**Your task:** Please return each line of the listing exactly as given.
** Opening Data in this exercise block **
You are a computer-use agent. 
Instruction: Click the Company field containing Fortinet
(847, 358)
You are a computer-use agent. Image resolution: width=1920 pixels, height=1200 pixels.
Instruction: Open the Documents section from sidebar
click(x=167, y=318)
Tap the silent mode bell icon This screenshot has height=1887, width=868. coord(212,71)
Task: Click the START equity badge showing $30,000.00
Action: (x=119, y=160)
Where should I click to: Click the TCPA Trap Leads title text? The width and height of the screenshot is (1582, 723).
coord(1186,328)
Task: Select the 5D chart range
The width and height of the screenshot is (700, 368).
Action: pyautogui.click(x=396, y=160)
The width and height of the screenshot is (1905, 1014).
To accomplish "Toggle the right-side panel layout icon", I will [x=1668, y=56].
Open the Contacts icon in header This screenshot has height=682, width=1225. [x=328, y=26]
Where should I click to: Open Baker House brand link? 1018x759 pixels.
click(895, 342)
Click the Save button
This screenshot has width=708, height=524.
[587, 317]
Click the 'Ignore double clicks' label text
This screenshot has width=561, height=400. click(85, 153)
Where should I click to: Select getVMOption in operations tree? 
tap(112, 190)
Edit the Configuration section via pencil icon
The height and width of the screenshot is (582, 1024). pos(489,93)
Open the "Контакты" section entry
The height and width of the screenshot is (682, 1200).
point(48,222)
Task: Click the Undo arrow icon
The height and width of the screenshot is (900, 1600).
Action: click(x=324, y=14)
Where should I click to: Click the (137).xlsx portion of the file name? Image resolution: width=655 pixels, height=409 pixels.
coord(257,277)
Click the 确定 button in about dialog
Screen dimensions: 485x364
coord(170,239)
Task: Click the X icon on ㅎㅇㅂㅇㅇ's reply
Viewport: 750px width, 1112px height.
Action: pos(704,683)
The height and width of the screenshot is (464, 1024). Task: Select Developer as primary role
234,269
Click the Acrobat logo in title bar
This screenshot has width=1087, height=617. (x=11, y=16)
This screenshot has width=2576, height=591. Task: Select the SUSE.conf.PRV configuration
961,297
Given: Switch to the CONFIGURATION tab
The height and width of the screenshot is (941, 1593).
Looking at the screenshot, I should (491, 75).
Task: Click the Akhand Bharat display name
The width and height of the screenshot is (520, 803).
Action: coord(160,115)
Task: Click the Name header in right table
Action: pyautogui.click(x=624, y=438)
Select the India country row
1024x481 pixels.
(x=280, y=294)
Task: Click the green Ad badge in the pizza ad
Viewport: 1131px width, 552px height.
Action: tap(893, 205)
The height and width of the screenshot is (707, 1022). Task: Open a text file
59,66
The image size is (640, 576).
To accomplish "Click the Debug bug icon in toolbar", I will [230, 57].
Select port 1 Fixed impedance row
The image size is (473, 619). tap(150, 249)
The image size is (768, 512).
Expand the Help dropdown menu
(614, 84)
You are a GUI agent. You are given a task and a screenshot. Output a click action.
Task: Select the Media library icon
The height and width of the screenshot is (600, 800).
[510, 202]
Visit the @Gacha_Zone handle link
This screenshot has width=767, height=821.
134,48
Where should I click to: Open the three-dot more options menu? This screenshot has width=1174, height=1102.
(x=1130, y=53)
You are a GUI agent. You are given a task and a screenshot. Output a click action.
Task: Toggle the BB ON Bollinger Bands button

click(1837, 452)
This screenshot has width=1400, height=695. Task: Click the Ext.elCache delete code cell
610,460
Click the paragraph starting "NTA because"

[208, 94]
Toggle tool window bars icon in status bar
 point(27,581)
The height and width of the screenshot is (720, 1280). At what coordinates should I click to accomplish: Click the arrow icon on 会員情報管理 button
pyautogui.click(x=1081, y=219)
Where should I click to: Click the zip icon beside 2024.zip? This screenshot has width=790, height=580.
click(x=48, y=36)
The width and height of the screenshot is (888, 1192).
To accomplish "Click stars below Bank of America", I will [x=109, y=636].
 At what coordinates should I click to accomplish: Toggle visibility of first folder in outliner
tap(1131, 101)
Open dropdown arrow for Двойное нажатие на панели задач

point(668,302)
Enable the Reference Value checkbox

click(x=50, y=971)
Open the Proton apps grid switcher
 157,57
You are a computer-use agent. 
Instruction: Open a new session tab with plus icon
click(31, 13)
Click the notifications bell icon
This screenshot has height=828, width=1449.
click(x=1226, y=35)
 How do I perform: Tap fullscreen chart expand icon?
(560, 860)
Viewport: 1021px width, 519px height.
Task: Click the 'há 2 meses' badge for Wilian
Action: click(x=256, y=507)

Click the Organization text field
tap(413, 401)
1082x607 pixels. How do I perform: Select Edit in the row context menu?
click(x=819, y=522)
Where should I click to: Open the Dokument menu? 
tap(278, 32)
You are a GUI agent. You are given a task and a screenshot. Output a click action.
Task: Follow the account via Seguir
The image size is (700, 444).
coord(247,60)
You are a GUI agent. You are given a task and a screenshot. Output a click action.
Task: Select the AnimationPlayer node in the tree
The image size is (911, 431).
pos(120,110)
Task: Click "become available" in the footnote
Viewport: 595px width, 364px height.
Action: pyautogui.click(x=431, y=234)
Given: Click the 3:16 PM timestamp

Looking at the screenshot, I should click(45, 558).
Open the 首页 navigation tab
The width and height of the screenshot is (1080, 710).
** Closing Data in this exercise block **
**Response:**
You are a computer-use agent. 
Instruction: Click the Company field containing Fortinet
(847, 358)
You are a computer-use agent. Image resolution: width=1920 pixels, height=1200 pixels.
Instruction: Open the Documents section from sidebar
click(x=167, y=318)
Tap the silent mode bell icon This screenshot has height=1887, width=868. coord(212,71)
Task: Click the START equity badge showing $30,000.00
Action: (x=119, y=160)
Where should I click to: Click the TCPA Trap Leads title text? The width and height of the screenshot is (1582, 723).
coord(1186,328)
Task: Select the 5D chart range
The width and height of the screenshot is (700, 368).
Action: pyautogui.click(x=396, y=160)
The width and height of the screenshot is (1905, 1014).
To accomplish "Toggle the right-side panel layout icon", I will [x=1668, y=56].
Open the Contacts icon in header This screenshot has height=682, width=1225. [x=328, y=26]
Where should I click to: Open Baker House brand link? 1018x759 pixels.
click(895, 342)
Click the Save button
This screenshot has width=708, height=524.
[587, 317]
Click the 'Ignore double clicks' label text
This screenshot has width=561, height=400. click(85, 153)
Where should I click to: Select getVMOption in operations tree? 
tap(112, 190)
Edit the Configuration section via pencil icon
The height and width of the screenshot is (582, 1024). pos(489,93)
Open the "Контакты" section entry
The height and width of the screenshot is (682, 1200).
point(48,222)
Task: Click the Undo arrow icon
The height and width of the screenshot is (900, 1600).
Action: click(x=324, y=14)
Where should I click to: Click the (137).xlsx portion of the file name? Image resolution: width=655 pixels, height=409 pixels.
coord(257,277)
Click the 确定 button in about dialog
Screen dimensions: 485x364
coord(170,239)
Task: Click the X icon on ㅎㅇㅂㅇㅇ's reply
Viewport: 750px width, 1112px height.
Action: pos(704,683)
The height and width of the screenshot is (464, 1024). Task: Select Developer as primary role
234,269
Click the Acrobat logo in title bar
This screenshot has width=1087, height=617. (x=11, y=16)
This screenshot has width=2576, height=591. Task: Select the SUSE.conf.PRV configuration
961,297
Given: Switch to the CONFIGURATION tab
The height and width of the screenshot is (941, 1593).
Looking at the screenshot, I should (491, 75).
Task: Click the Akhand Bharat display name
The width and height of the screenshot is (520, 803).
Action: coord(160,115)
Task: Click the Name header in right table
Action: pyautogui.click(x=624, y=438)
Select the India country row
1024x481 pixels.
(x=280, y=294)
Task: Click the green Ad badge in the pizza ad
Viewport: 1131px width, 552px height.
Action: tap(893, 205)
The height and width of the screenshot is (707, 1022). Task: Open a text file
59,66
The image size is (640, 576).
To accomplish "Click the Debug bug icon in toolbar", I will [230, 57].
Select port 1 Fixed impedance row
The image size is (473, 619). tap(150, 249)
The image size is (768, 512).
Expand the Help dropdown menu
(614, 84)
You are a GUI agent. You are given a task and a screenshot. Output a click action.
Task: Select the Media library icon
The height and width of the screenshot is (600, 800).
[510, 202]
Visit the @Gacha_Zone handle link
This screenshot has width=767, height=821.
134,48
Where should I click to: Open the three-dot more options menu? This screenshot has width=1174, height=1102.
(x=1130, y=53)
You are a GUI agent. You are given a task and a screenshot. Output a click action.
Task: Toggle the BB ON Bollinger Bands button

click(1837, 452)
This screenshot has width=1400, height=695. Task: Click the Ext.elCache delete code cell
610,460
Click the paragraph starting "NTA because"

[208, 94]
Toggle tool window bars icon in status bar
 point(27,581)
The height and width of the screenshot is (720, 1280). At what coordinates should I click to accomplish: Click the arrow icon on 会員情報管理 button
pyautogui.click(x=1081, y=219)
Where should I click to: Click the zip icon beside 2024.zip? This screenshot has width=790, height=580.
click(x=48, y=36)
The width and height of the screenshot is (888, 1192).
To accomplish "Click stars below Bank of America", I will [x=109, y=636].
 At what coordinates should I click to accomplish: Toggle visibility of first folder in outliner
tap(1131, 101)
Open dropdown arrow for Двойное нажатие на панели задач

point(668,302)
Enable the Reference Value checkbox

click(x=50, y=971)
Open the Proton apps grid switcher
 157,57
You are a computer-use agent. 
Instruction: Open a new session tab with plus icon
click(31, 13)
Click the notifications bell icon
This screenshot has height=828, width=1449.
click(x=1226, y=35)
 How do I perform: Tap fullscreen chart expand icon?
(560, 860)
Viewport: 1021px width, 519px height.
Task: Click the 'há 2 meses' badge for Wilian
Action: click(x=256, y=507)

Click the Organization text field
tap(413, 401)
1082x607 pixels. How do I perform: Select Edit in the row context menu?
click(x=819, y=522)
Where should I click to: Open the Dokument menu? 
tap(278, 32)
You are a GUI agent. You are given a task and a screenshot. Output a click action.
Task: Follow the account via Seguir
The image size is (700, 444).
coord(247,60)
You are a GUI agent. You are given a task and a screenshot. Output a click action.
Task: Select the AnimationPlayer node in the tree
The image size is (911, 431).
pos(120,110)
Task: Click "become available" in the footnote
Viewport: 595px width, 364px height.
Action: pyautogui.click(x=431, y=234)
Given: Click the 3:16 PM timestamp

Looking at the screenshot, I should click(45, 558).
Open the 首页 navigation tab
The width and height of the screenshot is (1080, 710).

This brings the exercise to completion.